Pemakzulan adalah proses yang tidak boleh dianggap enteng, terutama dalam konteks krisis politik atau konflik kekuasaan. Konstitusi Indonesia telah menetapkan mekanisme yang ketat untuk mengatur proses ini, mulai dari usulan di DPR, pemeriksaan oleh Mahkamah Konstitusi, hingga keputusan akhir di MPR. Selain itu, proses pemakzulan juga harus didasarkan pada pelanggaran hukum yang serius, seperti pengkhianatan terhadap negara, korupsi, atau tindak pidana lainnya.
Pasal 7B ayat (1) Undang-Undang Dasar 1945 menyebutkan bahwa usulan pemberhentian presiden atau wakil presiden dapat diajukan oleh DPR kepada MPR. Proses pemakzulan melibatkan Mahkamah Konstitusi sebagai lembaga penilai dugaan pelanggaran hukum.
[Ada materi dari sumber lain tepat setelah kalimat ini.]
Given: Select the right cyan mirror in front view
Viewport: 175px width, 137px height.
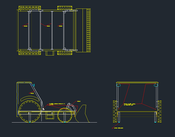Looking at the screenshot, I should pos(156,85).
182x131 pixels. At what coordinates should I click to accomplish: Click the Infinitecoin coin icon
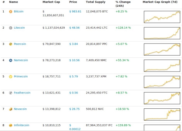(10, 125)
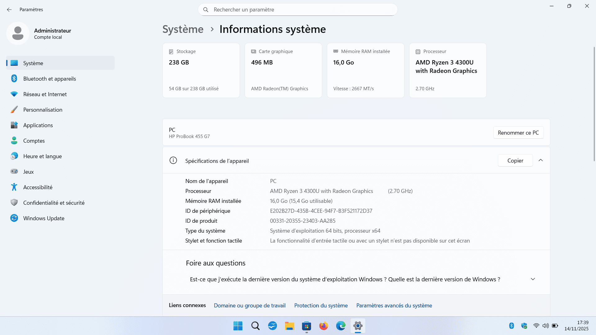Viewport: 596px width, 335px height.
Task: Click Système breadcrumb link
Action: (x=183, y=29)
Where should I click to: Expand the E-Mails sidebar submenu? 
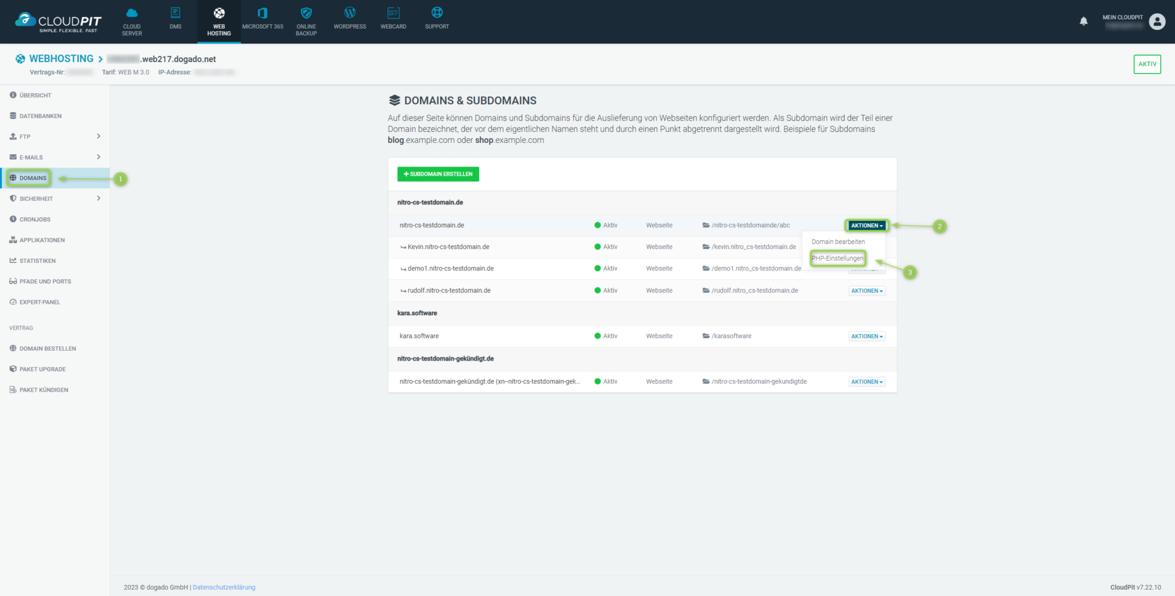click(99, 157)
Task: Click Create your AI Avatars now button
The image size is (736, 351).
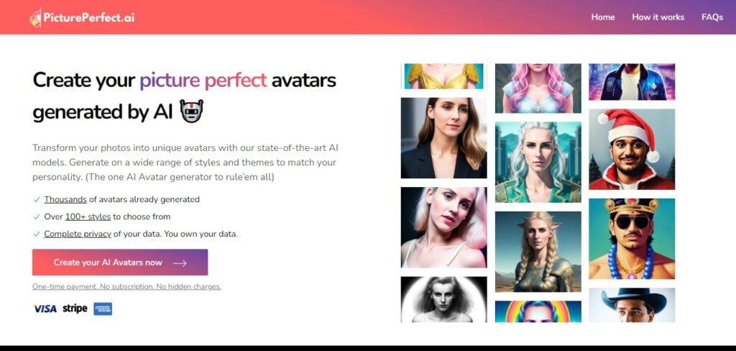Action: pos(120,263)
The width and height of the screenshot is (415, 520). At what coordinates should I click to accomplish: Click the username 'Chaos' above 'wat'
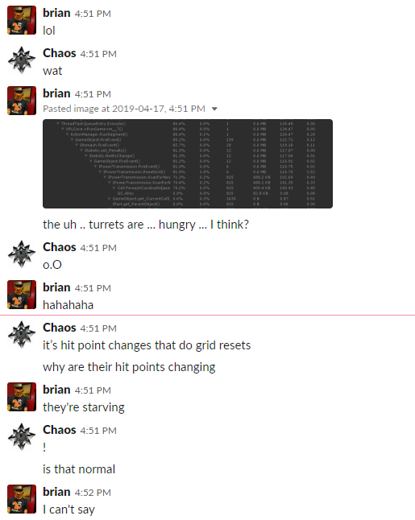coord(59,53)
MK memiliki waktu maksimal 90 hari untuk meneliti, mengadili, dan memberikan putusan terkait pendapat DPR.
MPR memiliki peran penting dalam mengambil keputusan terkait pemakzulan, dimana keputusan tersebut hanya dapat diambil dalam rapat paripurna MPR yang dihadiri oleh sebagian besar anggota dan disetujui oleh dua pertiga dari anggota yang hadir. Sebelum keputusan diambil, presiden atau wakil presiden yang bersangkutan juga berhak untuk menyampaikan pembelaan di hadapan sidang MPR.
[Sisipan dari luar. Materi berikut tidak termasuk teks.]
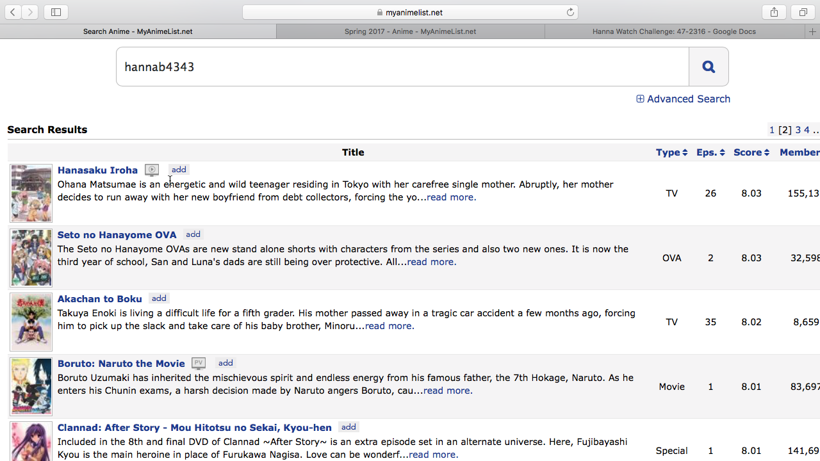Screen dimensions: 820x461
Task: Switch to Spring 2017 Anime tab
Action: pos(410,31)
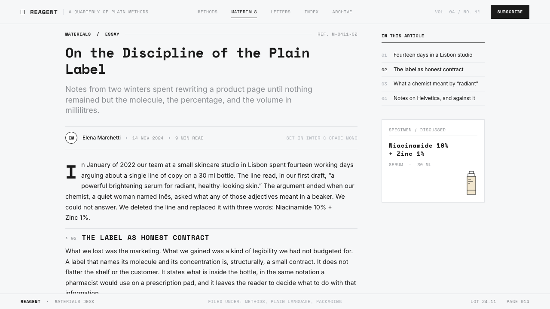Screen dimensions: 550x309
Task: Jump to What a chemist meant by radiant
Action: [433, 84]
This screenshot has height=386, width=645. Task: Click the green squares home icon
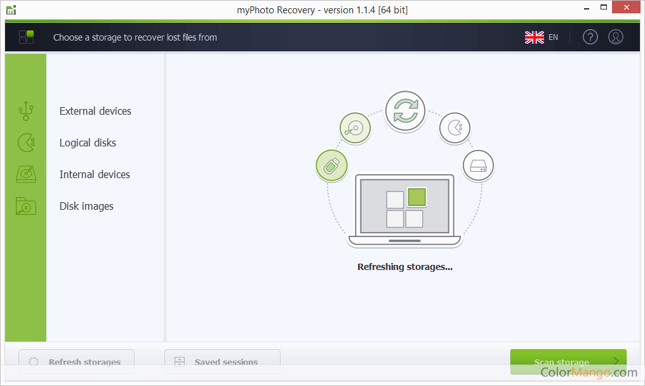pos(27,37)
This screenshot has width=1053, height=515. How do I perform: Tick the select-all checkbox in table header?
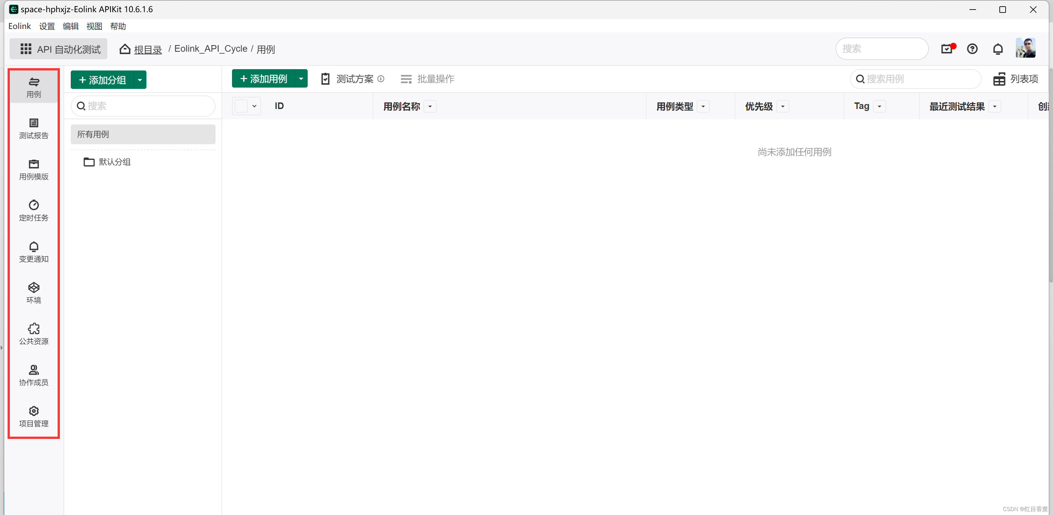[x=241, y=106]
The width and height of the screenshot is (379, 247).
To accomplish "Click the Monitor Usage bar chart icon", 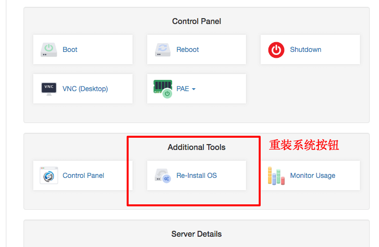I will (x=276, y=176).
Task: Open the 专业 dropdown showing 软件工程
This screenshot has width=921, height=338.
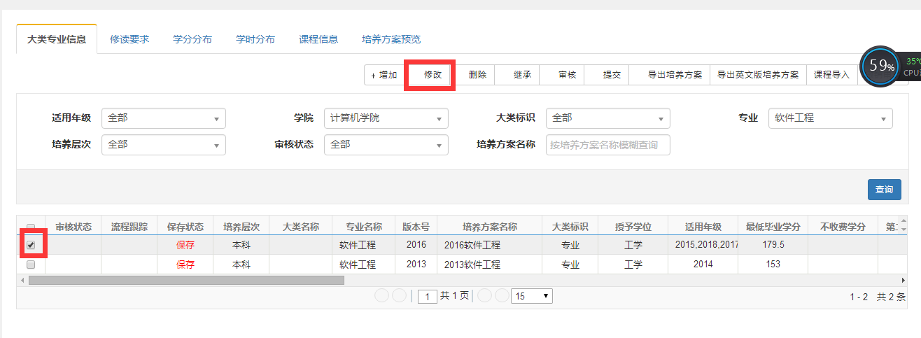Action: (x=830, y=118)
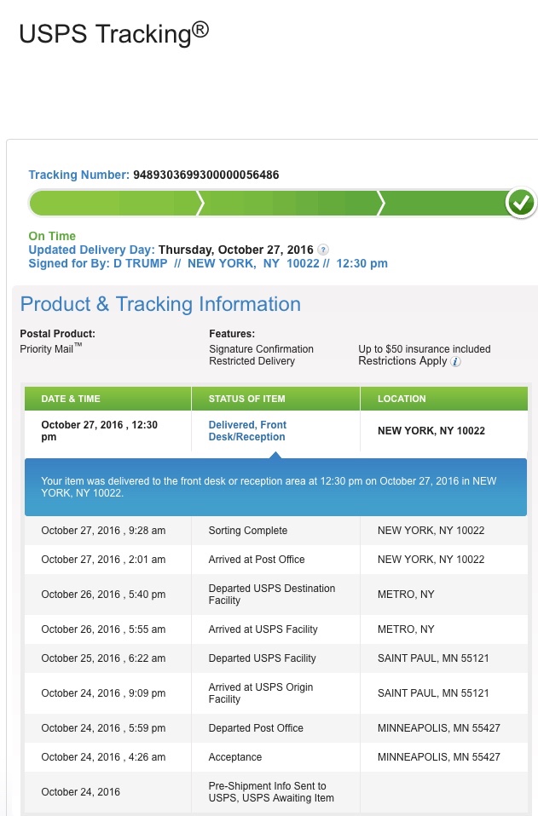Click the Signed for By D TRUMP line

pos(208,263)
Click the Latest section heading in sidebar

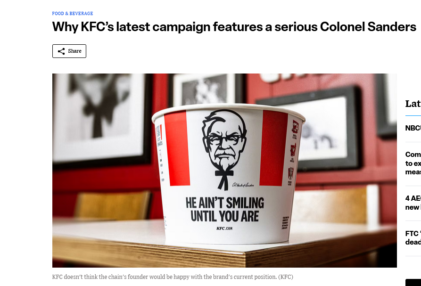[x=413, y=104]
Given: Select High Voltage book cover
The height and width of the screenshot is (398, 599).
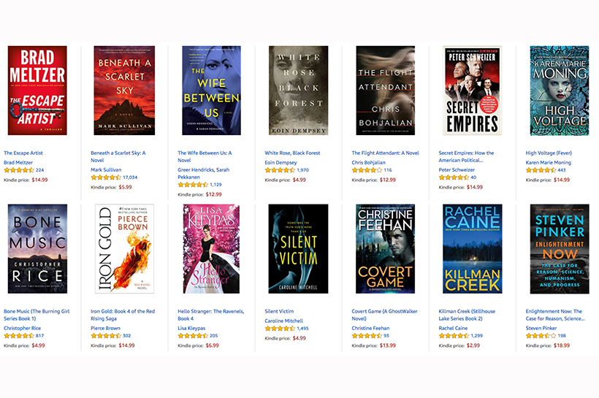Looking at the screenshot, I should [x=560, y=91].
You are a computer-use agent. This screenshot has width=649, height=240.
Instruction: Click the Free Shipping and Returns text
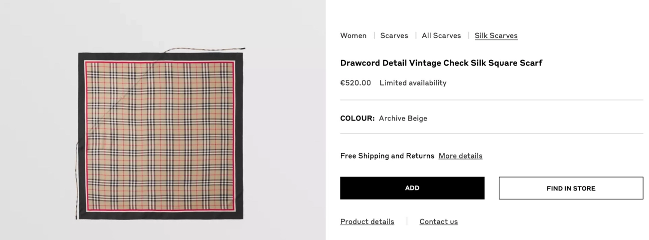[387, 156]
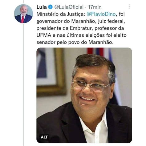Click the tweet line mentioning 'presidente da Embratur'
The height and width of the screenshot is (146, 146).
pos(80,28)
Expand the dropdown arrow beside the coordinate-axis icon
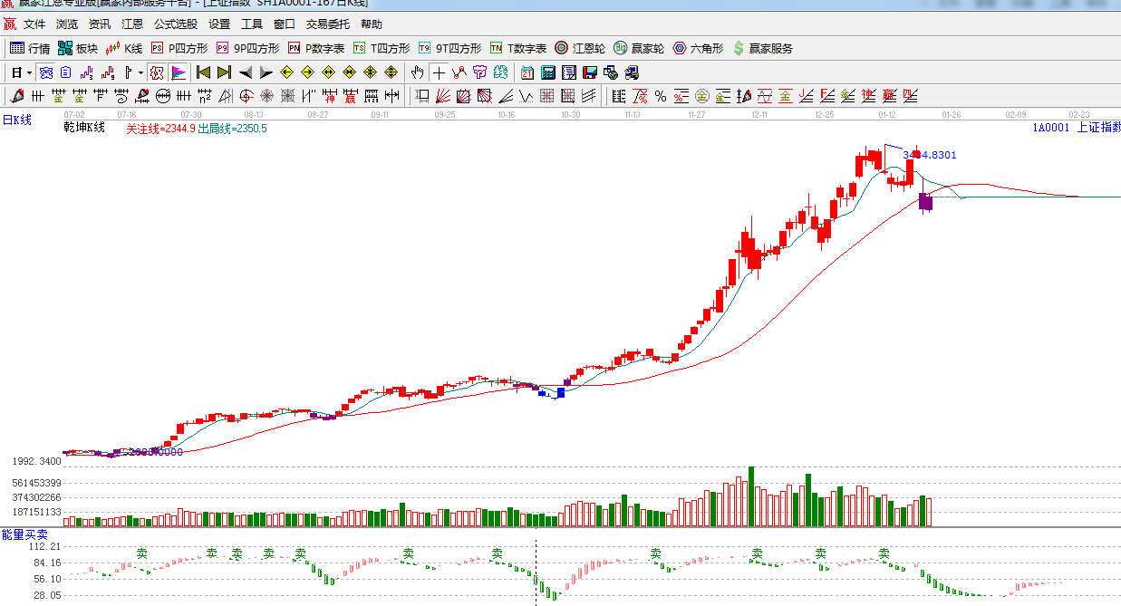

Dari proses ini, dapat disimpulkan bahwa pemakzulan presiden dan wakil presiden memerlukan proses hukum dan konstitusional yang ketat, yang melibatkan DPR, MK, dan MPR. Ini menunjukkan bahwa pemakzulan tidak bisa dilakukan secara sembarangan, melainkan harus melalui tahapan yang telah diatur sesuai dengan UUD 1945.